Caseworker slain at Delco hospital was 'Mother Theresa' to some

JOSEPH KACZMAREK / FOR THE DAILY NEWS Mourners gather yesterday in Havertown for a memorial service for Theresa Hunt, who was killed last week in a shooting at Mercy Fitzgerald Hospital's wellness center in Delaware County.
JOSEPH KACZMAREK / FOR THE DAILY NEWS Mourners gather yesterday in Havertown for a memorial service for Theresa Hunt, who was killed last week in a shooting at Mercy Fitzgerald Hospital's wellness center in Delaware County.
Posted: August 01, 2014

GUN-CONTROL groups regard last week's shooting at Mercy Fitzgerald Hospital as another case of a violent wacko who shouldn't have had a firearm, yet owned three.

For the National Rifle Association, it's about the "good guy with a gun" - a quick-thinking doctor who likely prevented a mass murder by shooting the "bad guy" before he could reach into his pocket to reload.

But last night, it was just about Theresa Hunt, the quirky caseworker who didn't survive.

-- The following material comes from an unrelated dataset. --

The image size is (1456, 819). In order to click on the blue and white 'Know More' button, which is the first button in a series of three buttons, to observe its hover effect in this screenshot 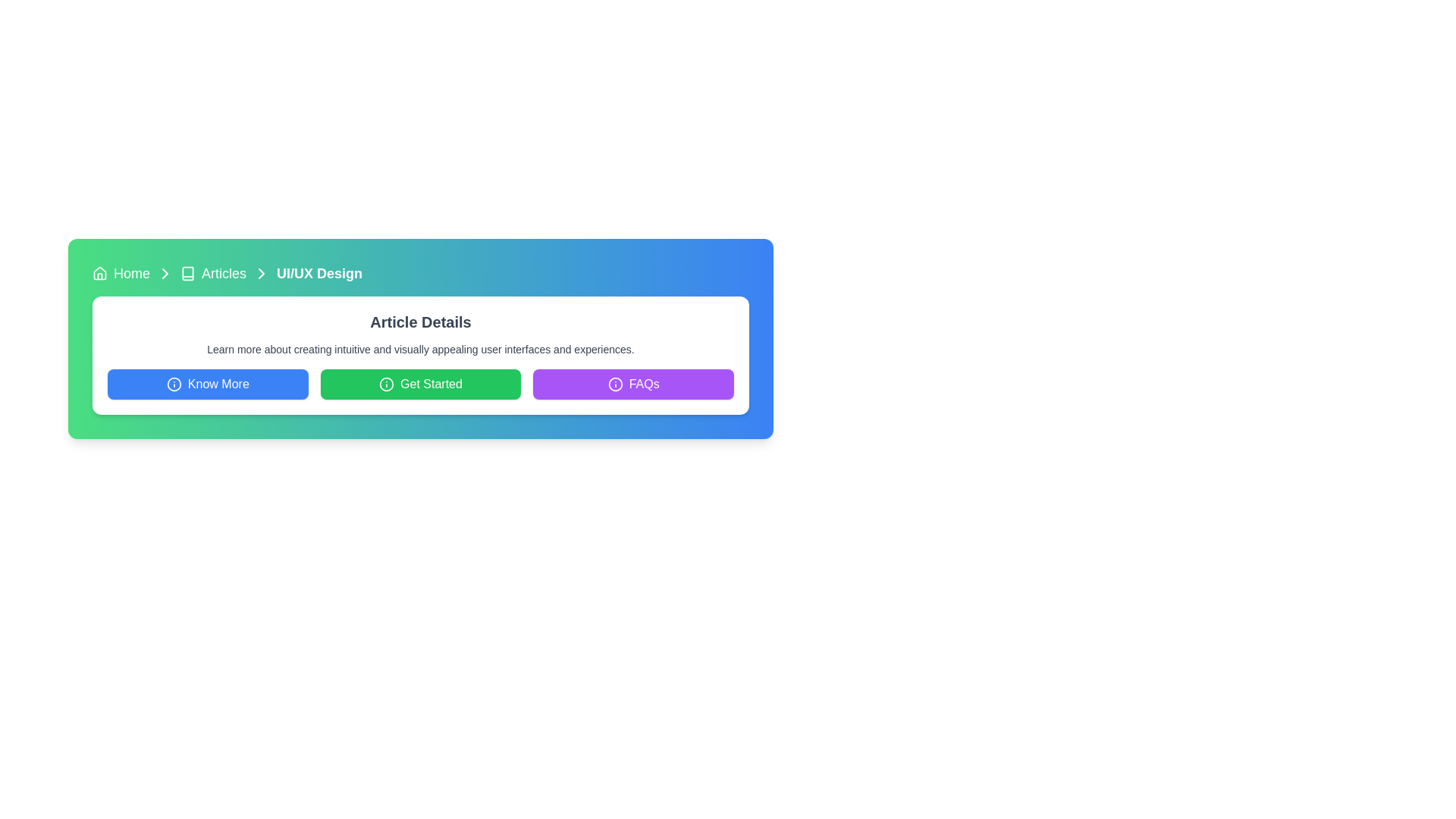, I will do `click(207, 383)`.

Hunt, 53, was one of nine children. Raised on a dairy farm, she moved to Philadelphia because "she wasn't interested in marrying some farmer," said David Braneky, pastor of Baptist Church of West Chester.

She spent most of her adult life helping others - from troubled teens to Richard Plotts, the scumbag felon who allegedly shot her to death last Thursday inside the Delaware County hospital's wellness center.

More than 50 people attended Hunt's memorial service at a Havertown funeral home, recalling how the woman whom some called "Mother Theresa" could be mad one minute, then making you laugh so hard you cried the next.

Hunt's brother Dennis said they'd once settled a minor spat in his kitchen by spontaneously grabbing wooden spoons and singing along to the oldies. He couldn't remember the song, but it didn't matter.

"That's one of the best memories I have of her," he said.

Hunt lived alone in the city's Kensington section. She was private and selfless, a rare combination in a narcissistic world. Her blue-collar sense of humor made her a natural in social work.

She talked trash about bingo, kept up with "Duck Dynasty" and was eerily proficient at tackling paperwork. She owned all seasons of "The Golden Girls." When people asked why she wasn't married with children, she'd scoff.

" 'I don't need to have kids,' " Braneky quoted her as saying. " 'I have plenty of them already.' "

She meant her clients.

Police said Hunt was shot twice by Plotts, 49, when he arrived early for his appointment with Dr. Lee Silverman, his longtime psychiatrist at Mercy Fitzgerald, just over the Southwest Philadelphia border. Silverman, 52, then grabbed his own gun and shot Plotts, authorities said. The doctor suffered graze wounds to his thumb and forehead when Plotts returned fire, cops said.

Detectives later found two other handguns inside Plotts' Clifton Heights apartment. He was arraigned Saturday night on murder and attempted-murder charges in his bed at the Hospital of the University of Pennsylvania and was in fair condition yesterday.

Hunt's family and friends passed around tissues and dabbed at their eyes last night when Braneky played a CD of one of Hunt's favorite songs, "Fire and Rain."

"Just as James Taylor always thought he'd see his friend again," Braneky said, "we thought we'd see Theresa again."